SINGAPORE - Many male victims of molestation or sexual abuse suffer in silence, for various reasons.
Some may have a close relationship with the abuser, which makes it difficult to report the abuse. Others worry that no one will believe their story. Worse, they fear they may be blamed for what happened, according to social workers, medical professionals and lawyers who spoke to The Straits Times.
Mr Daniel Atticus Xu, a lawyer, said some male victims do not go to the police for fear their case will be reported in the media or because they do not know how people will view or react to them.
Some victims feel they are somehow to blame for the abuse.
"Many boys and men may still believe the gender myth that if they experienced sexual arousal during the abuse, then that means they wanted it, and so the abuse was their fault," said Mr Kenny Liew, a senior clinical psychologist at the Institute of Mental Health.
"They don't understand that the body can respond to sexual stimulation, even in situations that are unwanted, traumatic or painful.

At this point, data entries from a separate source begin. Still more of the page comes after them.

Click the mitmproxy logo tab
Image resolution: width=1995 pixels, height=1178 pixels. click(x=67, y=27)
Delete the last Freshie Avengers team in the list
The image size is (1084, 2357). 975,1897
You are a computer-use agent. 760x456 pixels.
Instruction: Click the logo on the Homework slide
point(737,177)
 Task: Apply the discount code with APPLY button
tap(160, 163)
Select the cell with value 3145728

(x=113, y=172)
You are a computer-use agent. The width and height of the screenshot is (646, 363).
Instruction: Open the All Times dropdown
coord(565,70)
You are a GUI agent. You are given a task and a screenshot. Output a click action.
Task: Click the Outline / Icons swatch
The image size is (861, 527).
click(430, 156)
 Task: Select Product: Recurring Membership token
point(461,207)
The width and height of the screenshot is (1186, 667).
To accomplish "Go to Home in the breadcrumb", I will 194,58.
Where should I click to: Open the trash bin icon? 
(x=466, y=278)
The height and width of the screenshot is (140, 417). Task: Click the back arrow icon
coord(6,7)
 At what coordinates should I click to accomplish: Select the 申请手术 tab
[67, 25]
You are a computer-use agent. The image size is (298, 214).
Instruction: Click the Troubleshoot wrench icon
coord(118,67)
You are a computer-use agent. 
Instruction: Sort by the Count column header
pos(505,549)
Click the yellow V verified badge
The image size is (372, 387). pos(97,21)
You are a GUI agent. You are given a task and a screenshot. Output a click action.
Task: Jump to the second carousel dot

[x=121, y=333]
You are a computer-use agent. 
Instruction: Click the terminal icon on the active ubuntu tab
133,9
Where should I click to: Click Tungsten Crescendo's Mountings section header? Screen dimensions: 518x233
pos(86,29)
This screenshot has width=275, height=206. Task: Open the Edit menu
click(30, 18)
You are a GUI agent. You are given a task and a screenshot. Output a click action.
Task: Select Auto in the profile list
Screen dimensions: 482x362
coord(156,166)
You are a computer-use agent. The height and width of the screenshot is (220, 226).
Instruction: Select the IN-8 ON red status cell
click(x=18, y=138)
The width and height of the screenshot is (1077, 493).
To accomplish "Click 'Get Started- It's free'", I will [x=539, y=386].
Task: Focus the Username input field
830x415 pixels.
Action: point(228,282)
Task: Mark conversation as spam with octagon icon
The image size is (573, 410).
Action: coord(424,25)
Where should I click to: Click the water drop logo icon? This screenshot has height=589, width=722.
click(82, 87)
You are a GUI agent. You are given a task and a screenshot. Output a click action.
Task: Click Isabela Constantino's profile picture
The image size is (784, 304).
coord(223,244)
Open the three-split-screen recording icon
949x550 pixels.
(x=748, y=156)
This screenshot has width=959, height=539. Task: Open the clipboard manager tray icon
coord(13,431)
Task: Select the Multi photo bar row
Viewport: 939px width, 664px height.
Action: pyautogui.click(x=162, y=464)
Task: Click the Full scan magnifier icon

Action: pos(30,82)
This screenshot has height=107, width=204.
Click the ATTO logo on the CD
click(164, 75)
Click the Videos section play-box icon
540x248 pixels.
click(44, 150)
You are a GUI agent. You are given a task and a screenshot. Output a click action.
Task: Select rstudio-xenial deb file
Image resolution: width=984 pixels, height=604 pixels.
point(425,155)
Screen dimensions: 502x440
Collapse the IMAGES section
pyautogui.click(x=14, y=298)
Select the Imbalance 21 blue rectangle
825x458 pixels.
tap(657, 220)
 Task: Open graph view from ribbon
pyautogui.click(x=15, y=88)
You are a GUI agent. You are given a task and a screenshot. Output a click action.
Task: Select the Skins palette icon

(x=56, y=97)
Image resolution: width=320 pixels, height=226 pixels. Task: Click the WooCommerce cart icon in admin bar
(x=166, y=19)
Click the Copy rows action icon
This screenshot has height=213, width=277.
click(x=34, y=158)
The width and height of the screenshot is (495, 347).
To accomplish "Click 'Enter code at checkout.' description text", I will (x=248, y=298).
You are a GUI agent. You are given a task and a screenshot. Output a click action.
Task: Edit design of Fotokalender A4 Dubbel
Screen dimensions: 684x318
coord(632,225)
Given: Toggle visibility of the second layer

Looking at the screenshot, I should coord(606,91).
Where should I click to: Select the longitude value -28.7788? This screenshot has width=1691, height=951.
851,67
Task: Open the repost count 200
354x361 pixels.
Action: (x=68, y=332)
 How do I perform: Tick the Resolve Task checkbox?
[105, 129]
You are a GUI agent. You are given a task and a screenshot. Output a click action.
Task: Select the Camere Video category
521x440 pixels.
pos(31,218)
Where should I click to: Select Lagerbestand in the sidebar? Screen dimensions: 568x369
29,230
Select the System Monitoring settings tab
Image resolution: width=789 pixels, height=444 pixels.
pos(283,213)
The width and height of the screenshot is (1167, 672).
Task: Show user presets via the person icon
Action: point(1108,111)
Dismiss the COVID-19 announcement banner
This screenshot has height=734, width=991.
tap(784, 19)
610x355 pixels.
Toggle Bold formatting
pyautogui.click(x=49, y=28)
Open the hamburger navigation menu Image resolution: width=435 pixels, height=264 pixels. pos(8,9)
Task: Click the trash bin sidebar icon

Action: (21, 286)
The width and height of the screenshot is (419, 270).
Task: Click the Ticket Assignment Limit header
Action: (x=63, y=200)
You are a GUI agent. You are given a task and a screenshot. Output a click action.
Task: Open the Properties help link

These conflicting feelings of care, pleasure, fear, guilt,betrayal and confusion can be intense and make disclosure a difficult process for males who have been molested."
Mr Liew added that in some cases, the victims, especially younger boys, keep mum because their abuser has threatened to hurt them or their loved ones.
But bottling it up is not a solution.
Some victims of sexual violence have gone on to develop psychological problems such as depression, suffer nightmares or feel anxiety when they are with certain people.
If allowed to fester, these feelings can blow up later on in their lives.
Veteran psychiatrist Munidasa Winslow has treated patients in their 30s or older with alcohol or drug addiction. When he probed deeper into the likely cause, the patients revealed they had been molested repeatedly when they were young. They took to drugs and alcohol in order to cope with the shame and trauma and other problems.
Said Dr Winslow: "Being molested or sexually abused leaves them ashamed, traumatised and feeling guilty. And these issues can blow up 10 or 20 years later."